[[ RECORD EXCERPTS open ]]

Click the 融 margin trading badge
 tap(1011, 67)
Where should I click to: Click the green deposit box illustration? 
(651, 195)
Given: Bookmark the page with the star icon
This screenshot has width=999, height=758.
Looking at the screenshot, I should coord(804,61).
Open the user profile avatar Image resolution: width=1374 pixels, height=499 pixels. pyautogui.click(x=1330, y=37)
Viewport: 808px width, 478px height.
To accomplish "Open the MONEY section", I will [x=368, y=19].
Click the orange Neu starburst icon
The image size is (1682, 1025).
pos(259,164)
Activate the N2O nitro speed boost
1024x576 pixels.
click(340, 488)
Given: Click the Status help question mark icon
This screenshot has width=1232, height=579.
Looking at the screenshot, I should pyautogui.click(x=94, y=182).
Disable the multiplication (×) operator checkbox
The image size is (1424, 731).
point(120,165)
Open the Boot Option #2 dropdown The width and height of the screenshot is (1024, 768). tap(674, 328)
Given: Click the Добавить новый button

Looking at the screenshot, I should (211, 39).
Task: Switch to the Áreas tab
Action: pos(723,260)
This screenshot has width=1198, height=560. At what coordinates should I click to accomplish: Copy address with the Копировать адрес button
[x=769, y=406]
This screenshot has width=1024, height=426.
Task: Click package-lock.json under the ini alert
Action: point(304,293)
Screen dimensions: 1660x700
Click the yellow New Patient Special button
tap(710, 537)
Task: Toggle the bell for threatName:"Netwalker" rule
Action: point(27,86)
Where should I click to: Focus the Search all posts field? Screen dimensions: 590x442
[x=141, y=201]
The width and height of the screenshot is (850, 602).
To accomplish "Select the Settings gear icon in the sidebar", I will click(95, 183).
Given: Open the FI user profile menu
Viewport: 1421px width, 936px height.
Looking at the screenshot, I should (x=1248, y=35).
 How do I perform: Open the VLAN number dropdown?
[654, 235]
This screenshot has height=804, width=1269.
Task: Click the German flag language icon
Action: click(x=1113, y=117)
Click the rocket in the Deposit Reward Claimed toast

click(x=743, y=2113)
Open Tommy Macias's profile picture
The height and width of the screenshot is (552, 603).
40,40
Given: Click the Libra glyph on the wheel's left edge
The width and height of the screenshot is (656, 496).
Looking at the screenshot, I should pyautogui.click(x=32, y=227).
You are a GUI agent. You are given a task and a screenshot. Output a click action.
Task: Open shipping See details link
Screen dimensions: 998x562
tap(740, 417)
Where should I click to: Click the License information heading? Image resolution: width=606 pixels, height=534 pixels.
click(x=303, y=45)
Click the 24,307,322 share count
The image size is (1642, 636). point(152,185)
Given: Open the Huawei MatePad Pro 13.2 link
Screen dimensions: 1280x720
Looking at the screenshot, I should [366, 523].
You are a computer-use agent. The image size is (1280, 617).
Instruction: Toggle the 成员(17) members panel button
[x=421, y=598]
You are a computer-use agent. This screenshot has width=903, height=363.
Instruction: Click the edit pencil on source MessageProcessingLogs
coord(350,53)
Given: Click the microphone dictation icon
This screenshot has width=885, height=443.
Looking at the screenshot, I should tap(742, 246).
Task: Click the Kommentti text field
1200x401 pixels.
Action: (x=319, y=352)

[[ RECORD EXCERPTS closed ]]

HOW TO COMPLETE THIS TASK:
Output the records above exactly as written.

YOUR RESPONSE:
Click the 融 margin trading badge
 tap(1011, 67)
Where should I click to: Click the green deposit box illustration? 
(651, 195)
Given: Bookmark the page with the star icon
This screenshot has width=999, height=758.
Looking at the screenshot, I should coord(804,61).
Open the user profile avatar Image resolution: width=1374 pixels, height=499 pixels. pyautogui.click(x=1330, y=37)
Viewport: 808px width, 478px height.
To accomplish "Open the MONEY section", I will [x=368, y=19].
Click the orange Neu starburst icon
The image size is (1682, 1025).
pos(259,164)
Activate the N2O nitro speed boost
1024x576 pixels.
click(340, 488)
Given: Click the Status help question mark icon
This screenshot has width=1232, height=579.
Looking at the screenshot, I should pyautogui.click(x=94, y=182).
Disable the multiplication (×) operator checkbox
The image size is (1424, 731).
point(120,165)
Open the Boot Option #2 dropdown The width and height of the screenshot is (1024, 768). tap(674, 328)
Given: Click the Добавить новый button

Looking at the screenshot, I should (211, 39).
Task: Switch to the Áreas tab
Action: pos(723,260)
This screenshot has width=1198, height=560. At what coordinates should I click to accomplish: Copy address with the Копировать адрес button
[x=769, y=406]
This screenshot has width=1024, height=426.
Task: Click package-lock.json under the ini alert
Action: point(304,293)
Screen dimensions: 1660x700
Click the yellow New Patient Special button
tap(710, 537)
Task: Toggle the bell for threatName:"Netwalker" rule
Action: point(27,86)
Where should I click to: Focus the Search all posts field? Screen dimensions: 590x442
[x=141, y=201]
The width and height of the screenshot is (850, 602).
To accomplish "Select the Settings gear icon in the sidebar", I will click(95, 183).
Given: Open the FI user profile menu
Viewport: 1421px width, 936px height.
Looking at the screenshot, I should (x=1248, y=35).
 How do I perform: Open the VLAN number dropdown?
[654, 235]
This screenshot has height=804, width=1269.
Task: Click the German flag language icon
Action: click(x=1113, y=117)
Click the rocket in the Deposit Reward Claimed toast

click(x=743, y=2113)
Open Tommy Macias's profile picture
The height and width of the screenshot is (552, 603).
40,40
Given: Click the Libra glyph on the wheel's left edge
The width and height of the screenshot is (656, 496).
Looking at the screenshot, I should pyautogui.click(x=32, y=227).
You are a GUI agent. You are given a task and a screenshot. Output a click action.
Task: Open shipping See details link
Screen dimensions: 998x562
tap(740, 417)
Where should I click to: Click the License information heading? Image resolution: width=606 pixels, height=534 pixels.
click(x=303, y=45)
Click the 24,307,322 share count
The image size is (1642, 636). point(152,185)
Given: Open the Huawei MatePad Pro 13.2 link
Screen dimensions: 1280x720
Looking at the screenshot, I should [366, 523].
You are a computer-use agent. The image size is (1280, 617).
Instruction: Toggle the 成员(17) members panel button
[x=421, y=598]
You are a computer-use agent. This screenshot has width=903, height=363.
Instruction: Click the edit pencil on source MessageProcessingLogs
coord(350,53)
Given: Click the microphone dictation icon
This screenshot has width=885, height=443.
Looking at the screenshot, I should tap(742, 246).
Task: Click the Kommentti text field
1200x401 pixels.
Action: (x=319, y=352)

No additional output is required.